A STORY by SHELDON BIRNIE

Bug Club is My Business…

The other day, in the bath, my boy told me that his buddies had a bug club at school. They catch bugs, he said. Grasshoppers and beetles and stuff. It’s pretty cool. But I got fired.

Fired from bug club? For real? What for?

Seems my boy had stepped on a bug. Killed it dead. If killing were the bug club’s business, well, business would have been booming! But it seems it was a big no-no with this bug club, anyway.
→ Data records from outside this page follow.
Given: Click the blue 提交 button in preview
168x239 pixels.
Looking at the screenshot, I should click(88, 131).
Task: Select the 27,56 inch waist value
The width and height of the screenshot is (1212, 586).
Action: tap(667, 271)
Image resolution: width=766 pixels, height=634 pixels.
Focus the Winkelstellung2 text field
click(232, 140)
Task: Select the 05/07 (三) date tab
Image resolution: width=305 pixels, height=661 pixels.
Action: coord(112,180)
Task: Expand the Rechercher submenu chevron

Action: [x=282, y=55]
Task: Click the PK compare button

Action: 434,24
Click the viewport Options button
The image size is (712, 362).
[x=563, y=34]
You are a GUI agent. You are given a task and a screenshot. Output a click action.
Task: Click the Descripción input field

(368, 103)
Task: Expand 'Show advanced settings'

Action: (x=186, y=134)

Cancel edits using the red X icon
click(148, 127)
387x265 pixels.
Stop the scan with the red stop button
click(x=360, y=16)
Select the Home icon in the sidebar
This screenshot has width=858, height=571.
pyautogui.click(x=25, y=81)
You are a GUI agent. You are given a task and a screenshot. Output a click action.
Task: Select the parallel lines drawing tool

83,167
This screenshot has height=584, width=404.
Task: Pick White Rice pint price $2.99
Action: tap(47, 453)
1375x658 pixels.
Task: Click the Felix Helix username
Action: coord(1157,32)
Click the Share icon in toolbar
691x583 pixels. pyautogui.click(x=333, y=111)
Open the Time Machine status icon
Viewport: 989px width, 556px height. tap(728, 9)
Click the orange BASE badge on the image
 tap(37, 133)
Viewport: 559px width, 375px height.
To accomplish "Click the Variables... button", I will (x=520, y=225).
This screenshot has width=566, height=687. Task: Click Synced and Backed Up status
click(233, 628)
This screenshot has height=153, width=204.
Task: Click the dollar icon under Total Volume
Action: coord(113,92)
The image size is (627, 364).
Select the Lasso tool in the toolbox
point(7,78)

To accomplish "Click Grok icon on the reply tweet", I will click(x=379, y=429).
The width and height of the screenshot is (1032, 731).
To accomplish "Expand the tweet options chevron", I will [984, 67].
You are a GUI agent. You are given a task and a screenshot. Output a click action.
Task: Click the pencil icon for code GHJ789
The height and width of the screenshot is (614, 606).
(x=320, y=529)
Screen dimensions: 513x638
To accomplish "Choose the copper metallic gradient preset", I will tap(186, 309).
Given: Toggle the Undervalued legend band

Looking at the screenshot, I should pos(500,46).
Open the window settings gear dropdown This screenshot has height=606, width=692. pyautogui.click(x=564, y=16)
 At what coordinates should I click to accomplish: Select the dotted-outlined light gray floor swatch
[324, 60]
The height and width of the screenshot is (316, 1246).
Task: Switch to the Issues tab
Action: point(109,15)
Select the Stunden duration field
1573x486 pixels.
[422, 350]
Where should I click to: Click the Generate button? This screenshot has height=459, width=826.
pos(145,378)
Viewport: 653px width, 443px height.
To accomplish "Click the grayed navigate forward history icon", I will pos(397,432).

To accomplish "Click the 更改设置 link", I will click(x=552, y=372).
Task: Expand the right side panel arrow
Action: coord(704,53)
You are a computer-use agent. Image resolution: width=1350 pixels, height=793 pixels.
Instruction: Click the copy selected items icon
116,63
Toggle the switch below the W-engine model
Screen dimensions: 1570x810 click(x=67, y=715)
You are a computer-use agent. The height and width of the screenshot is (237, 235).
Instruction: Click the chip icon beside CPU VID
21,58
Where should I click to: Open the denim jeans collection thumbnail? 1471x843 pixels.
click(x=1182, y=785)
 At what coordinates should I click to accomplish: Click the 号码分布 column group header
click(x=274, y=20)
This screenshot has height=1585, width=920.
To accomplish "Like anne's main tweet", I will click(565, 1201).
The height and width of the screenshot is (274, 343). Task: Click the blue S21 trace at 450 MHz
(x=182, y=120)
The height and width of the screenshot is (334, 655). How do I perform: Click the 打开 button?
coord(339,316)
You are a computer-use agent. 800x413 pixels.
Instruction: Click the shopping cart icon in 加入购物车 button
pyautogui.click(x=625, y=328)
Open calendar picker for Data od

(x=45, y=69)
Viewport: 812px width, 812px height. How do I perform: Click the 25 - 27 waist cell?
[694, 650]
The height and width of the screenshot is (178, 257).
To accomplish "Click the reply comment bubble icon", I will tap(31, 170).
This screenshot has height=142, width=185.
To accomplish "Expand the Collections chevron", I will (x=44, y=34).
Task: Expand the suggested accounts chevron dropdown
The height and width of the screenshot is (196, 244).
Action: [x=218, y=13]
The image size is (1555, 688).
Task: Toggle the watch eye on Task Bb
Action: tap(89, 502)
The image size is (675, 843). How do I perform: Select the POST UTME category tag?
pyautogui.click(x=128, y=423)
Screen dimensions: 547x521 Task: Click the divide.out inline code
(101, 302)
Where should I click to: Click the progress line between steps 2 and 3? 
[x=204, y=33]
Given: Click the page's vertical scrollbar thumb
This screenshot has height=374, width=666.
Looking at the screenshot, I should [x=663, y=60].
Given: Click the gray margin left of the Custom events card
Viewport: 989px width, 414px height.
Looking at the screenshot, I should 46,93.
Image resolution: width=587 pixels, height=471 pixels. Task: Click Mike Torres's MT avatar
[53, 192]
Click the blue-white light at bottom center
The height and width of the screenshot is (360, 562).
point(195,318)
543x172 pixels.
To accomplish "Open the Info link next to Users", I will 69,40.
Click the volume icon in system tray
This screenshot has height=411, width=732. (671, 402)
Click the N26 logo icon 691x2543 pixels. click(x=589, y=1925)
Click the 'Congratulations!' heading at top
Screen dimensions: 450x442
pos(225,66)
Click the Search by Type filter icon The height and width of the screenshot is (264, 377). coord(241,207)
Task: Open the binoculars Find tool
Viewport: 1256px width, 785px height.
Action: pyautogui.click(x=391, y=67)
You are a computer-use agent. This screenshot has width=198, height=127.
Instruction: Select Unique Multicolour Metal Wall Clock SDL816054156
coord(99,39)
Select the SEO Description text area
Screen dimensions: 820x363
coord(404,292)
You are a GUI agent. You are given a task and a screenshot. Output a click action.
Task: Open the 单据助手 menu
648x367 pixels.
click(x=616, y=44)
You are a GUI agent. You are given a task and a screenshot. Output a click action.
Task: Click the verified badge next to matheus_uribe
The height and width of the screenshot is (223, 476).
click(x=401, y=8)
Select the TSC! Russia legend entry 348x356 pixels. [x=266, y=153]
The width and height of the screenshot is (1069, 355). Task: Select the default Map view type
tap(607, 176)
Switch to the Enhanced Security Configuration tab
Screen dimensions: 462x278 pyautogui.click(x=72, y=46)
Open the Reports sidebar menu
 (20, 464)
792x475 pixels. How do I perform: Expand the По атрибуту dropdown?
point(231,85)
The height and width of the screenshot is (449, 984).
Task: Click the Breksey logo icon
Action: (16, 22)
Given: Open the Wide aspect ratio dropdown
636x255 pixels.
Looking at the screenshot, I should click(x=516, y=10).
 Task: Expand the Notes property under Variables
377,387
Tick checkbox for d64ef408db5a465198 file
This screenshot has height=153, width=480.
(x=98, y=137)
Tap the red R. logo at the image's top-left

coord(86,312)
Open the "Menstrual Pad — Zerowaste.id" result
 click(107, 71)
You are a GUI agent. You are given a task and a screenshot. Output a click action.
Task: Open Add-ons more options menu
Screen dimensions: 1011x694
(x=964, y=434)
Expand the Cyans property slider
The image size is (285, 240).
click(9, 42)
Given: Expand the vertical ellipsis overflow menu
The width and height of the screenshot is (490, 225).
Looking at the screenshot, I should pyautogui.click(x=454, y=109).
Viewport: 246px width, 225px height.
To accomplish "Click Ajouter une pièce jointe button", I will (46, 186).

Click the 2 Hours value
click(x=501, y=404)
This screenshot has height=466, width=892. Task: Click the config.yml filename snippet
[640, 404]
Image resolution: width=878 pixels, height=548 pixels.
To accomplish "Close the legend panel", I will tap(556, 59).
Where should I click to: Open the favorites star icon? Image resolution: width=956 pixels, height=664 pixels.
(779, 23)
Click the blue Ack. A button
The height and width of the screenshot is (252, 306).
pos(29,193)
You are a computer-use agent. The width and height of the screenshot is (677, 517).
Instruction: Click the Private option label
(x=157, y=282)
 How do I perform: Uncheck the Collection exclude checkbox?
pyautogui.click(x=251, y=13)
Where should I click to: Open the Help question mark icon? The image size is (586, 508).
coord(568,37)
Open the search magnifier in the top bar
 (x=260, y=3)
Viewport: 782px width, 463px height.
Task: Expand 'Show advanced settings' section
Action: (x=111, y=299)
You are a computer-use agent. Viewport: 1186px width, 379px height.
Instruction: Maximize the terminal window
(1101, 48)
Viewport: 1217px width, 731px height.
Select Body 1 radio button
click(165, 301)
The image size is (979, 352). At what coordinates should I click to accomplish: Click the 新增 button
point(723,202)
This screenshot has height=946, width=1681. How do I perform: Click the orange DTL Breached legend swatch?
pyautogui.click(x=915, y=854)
It’s not fair, he complained bitterly. Buddy (the acting president of Bug Club, apparently) stepped on a bug too. But Buddy didn’t get fired.

Seems like since Buddy started the bug club in the first place, he made the rules. Not exactly fair, sure. But it made sense. That’s the way the world works, pal.

You should make your own bug club, I suggested. Just go for it, eh?

But it wouldn’t be as good as theirs, the boy replied.

But it could be, I offered. It could be even better.

Better?

You betcha, bud. See, once upon a time, there was another young boy, fueled by spite and disappointment, whose situation was not unlike your own.

Really? What’s his name?

The boy’s name, I replied, was Dave Mustaine.

My son is familiar with Metallica, musically, if not their extended back story. These past months, it has been a steady stream of Bay Area bangers around our house. For Whom the Bell Tolls. Master of Puppets. Enter Sandman. Sad But True. Seek & Destroy.

Dave used to be in Metallica, I told my son. Way back in the day. He played a bunch of shows. Even wrote some tunes with James and Lars. The Four Horsemen. Metal Militia. Ride the Lightning. Bangers. But right before they made Kill ‘Em All, they fired him. Kicked him out. Finito, bambino.

Dave was a wild man, addicted to chaos, I said, leaving out the plethora of other addictions Dave harbored over the years. He broke the rules.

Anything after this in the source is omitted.